**Task objective**
Give back, unchanged, the lines from the one containing "Click the Cats example title link" to the end of the listing, inclusive of both.
╔══
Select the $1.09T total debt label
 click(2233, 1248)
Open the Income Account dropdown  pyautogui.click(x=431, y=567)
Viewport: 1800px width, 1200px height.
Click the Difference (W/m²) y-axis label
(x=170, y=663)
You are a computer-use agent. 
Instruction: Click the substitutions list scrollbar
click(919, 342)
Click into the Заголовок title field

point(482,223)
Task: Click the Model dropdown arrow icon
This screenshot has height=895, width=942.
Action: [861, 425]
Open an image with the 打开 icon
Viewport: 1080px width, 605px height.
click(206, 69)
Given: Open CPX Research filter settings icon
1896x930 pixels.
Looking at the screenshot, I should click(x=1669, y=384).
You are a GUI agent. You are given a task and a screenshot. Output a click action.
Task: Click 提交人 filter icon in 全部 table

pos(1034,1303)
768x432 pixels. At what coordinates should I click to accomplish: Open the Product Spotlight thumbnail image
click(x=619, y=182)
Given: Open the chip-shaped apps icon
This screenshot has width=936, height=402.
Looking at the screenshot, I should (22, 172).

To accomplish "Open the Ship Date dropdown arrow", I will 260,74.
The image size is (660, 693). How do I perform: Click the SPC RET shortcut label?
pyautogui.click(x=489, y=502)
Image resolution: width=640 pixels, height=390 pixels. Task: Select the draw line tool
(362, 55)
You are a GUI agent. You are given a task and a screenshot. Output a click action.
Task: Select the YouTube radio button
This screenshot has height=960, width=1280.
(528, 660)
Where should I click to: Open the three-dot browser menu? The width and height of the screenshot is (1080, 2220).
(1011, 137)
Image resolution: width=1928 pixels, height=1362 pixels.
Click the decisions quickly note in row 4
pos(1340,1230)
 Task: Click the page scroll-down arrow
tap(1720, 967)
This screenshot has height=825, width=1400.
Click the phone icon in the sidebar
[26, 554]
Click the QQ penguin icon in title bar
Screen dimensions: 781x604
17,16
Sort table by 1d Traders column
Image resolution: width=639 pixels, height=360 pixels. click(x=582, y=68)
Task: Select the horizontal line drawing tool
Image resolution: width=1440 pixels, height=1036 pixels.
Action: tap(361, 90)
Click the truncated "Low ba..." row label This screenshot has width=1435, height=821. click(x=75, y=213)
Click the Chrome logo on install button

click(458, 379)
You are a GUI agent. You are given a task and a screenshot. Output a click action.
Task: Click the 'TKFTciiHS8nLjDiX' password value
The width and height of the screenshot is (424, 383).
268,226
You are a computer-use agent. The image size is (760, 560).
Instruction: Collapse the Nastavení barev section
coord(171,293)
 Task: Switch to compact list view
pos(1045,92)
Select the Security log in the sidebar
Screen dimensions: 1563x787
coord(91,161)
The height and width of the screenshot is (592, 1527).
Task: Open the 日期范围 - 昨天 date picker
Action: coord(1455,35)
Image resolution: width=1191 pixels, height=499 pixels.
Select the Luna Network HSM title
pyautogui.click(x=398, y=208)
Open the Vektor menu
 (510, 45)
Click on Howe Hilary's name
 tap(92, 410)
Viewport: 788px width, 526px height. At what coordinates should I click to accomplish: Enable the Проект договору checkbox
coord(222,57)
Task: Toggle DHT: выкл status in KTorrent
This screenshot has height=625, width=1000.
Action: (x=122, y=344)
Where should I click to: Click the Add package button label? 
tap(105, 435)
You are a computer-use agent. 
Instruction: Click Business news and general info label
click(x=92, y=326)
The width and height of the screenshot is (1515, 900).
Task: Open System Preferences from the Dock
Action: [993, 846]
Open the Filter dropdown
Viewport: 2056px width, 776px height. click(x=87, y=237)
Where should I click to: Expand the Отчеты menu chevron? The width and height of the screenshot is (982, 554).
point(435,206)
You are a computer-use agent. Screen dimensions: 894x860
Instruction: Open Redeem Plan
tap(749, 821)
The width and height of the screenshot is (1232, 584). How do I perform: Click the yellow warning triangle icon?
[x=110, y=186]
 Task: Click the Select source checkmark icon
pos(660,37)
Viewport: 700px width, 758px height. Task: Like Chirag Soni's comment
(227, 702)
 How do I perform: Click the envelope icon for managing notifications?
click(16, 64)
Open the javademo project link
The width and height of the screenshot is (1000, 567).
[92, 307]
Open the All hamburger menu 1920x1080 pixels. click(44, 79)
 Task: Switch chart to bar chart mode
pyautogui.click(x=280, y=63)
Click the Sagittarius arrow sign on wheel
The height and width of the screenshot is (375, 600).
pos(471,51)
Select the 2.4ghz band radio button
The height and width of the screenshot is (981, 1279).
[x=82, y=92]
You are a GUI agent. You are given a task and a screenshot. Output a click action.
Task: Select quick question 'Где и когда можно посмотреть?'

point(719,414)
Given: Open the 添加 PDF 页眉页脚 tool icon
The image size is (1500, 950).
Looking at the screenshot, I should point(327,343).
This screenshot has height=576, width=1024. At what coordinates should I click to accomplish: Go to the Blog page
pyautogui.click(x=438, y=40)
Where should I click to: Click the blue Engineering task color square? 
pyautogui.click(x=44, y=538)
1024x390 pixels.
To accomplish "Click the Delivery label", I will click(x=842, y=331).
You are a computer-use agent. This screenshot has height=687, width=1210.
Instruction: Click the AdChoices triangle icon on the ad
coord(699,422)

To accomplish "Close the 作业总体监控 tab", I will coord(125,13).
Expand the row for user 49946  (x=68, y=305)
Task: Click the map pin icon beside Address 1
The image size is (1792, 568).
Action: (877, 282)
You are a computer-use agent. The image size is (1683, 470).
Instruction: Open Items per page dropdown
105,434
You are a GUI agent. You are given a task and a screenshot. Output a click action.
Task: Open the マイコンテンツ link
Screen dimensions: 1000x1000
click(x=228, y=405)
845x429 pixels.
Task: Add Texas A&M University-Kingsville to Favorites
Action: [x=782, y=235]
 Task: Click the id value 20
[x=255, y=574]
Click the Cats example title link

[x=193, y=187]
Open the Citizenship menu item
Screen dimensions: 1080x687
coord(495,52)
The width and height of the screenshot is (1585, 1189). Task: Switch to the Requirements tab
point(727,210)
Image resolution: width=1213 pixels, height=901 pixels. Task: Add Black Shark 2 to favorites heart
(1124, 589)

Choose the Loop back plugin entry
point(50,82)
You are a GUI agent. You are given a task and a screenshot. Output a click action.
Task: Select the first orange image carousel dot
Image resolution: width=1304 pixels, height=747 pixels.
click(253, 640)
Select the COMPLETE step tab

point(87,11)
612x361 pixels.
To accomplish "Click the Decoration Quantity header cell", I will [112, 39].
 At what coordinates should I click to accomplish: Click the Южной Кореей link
╚══
**Exercise result**
Click the Cats example title link

[x=193, y=187]
Open the Citizenship menu item
Screen dimensions: 1080x687
coord(495,52)
The width and height of the screenshot is (1585, 1189). Task: Switch to the Requirements tab
point(727,210)
Image resolution: width=1213 pixels, height=901 pixels. Task: Add Black Shark 2 to favorites heart
(1124, 589)

Choose the Loop back plugin entry
point(50,82)
You are a GUI agent. You are given a task and a screenshot. Output a click action.
Task: Select the first orange image carousel dot
Image resolution: width=1304 pixels, height=747 pixels.
click(253, 640)
Select the COMPLETE step tab

point(87,11)
612x361 pixels.
To accomplish "Click the Decoration Quantity header cell", I will [112, 39].
 At what coordinates should I click to accomplish: Click the Южной Кореей link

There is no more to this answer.